Task requirements:
Which lines in the data below contain the word "computer"? Pull each of them out.

*** Opening of Material for the task ***

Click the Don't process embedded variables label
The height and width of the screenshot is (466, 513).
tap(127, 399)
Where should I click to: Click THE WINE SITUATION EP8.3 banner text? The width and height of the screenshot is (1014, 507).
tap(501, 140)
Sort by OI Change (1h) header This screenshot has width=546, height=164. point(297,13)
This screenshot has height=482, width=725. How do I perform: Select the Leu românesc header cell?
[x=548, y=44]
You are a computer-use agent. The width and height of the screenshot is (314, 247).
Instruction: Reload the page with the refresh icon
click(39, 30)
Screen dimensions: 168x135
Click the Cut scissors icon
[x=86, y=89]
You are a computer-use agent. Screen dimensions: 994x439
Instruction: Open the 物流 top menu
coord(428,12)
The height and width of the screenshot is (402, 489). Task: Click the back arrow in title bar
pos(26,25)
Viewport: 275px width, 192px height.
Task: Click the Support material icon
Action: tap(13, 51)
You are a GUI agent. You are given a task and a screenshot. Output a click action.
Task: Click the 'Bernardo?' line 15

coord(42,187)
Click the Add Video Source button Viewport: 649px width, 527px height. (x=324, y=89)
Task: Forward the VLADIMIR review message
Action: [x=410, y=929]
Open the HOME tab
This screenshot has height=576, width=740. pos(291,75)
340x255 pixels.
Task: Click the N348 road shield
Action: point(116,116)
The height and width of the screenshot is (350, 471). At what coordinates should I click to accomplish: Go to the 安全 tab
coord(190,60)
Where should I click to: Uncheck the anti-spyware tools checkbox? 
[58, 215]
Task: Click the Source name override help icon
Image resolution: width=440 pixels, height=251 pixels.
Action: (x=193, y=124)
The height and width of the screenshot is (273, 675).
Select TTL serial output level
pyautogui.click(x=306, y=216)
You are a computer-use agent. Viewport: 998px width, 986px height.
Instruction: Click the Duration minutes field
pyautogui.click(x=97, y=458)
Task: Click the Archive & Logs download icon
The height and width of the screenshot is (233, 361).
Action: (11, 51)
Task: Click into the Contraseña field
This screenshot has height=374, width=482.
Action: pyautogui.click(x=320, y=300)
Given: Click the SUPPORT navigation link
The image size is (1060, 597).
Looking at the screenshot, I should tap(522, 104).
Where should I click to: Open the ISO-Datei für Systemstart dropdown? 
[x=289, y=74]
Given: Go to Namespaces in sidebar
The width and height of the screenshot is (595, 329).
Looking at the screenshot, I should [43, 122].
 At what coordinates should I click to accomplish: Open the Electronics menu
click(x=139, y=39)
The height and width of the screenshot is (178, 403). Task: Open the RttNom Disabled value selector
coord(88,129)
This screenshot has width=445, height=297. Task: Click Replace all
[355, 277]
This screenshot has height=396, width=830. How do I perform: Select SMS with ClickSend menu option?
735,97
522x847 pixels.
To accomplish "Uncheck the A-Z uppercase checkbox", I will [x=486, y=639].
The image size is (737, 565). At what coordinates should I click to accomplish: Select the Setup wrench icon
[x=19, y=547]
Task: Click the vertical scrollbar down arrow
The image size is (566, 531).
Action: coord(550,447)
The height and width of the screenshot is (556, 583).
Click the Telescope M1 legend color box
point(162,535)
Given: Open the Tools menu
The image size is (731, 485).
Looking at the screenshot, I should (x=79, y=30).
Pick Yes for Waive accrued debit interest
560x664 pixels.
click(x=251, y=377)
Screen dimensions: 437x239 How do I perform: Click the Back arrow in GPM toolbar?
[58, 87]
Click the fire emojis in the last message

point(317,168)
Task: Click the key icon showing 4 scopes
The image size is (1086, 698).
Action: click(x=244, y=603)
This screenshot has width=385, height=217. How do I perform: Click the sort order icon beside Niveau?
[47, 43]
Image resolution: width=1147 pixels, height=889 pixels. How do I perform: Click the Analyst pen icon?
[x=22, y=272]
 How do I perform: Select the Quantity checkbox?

*** Close of Material for the task ***

Solution to this problem:
You are a computer-use agent. The width and height of the screenshot is (314, 247).
You are a computer-use agent. Screen dimensions: 994x439
You are a computer-use agent. Viewport: 998px width, 986px height.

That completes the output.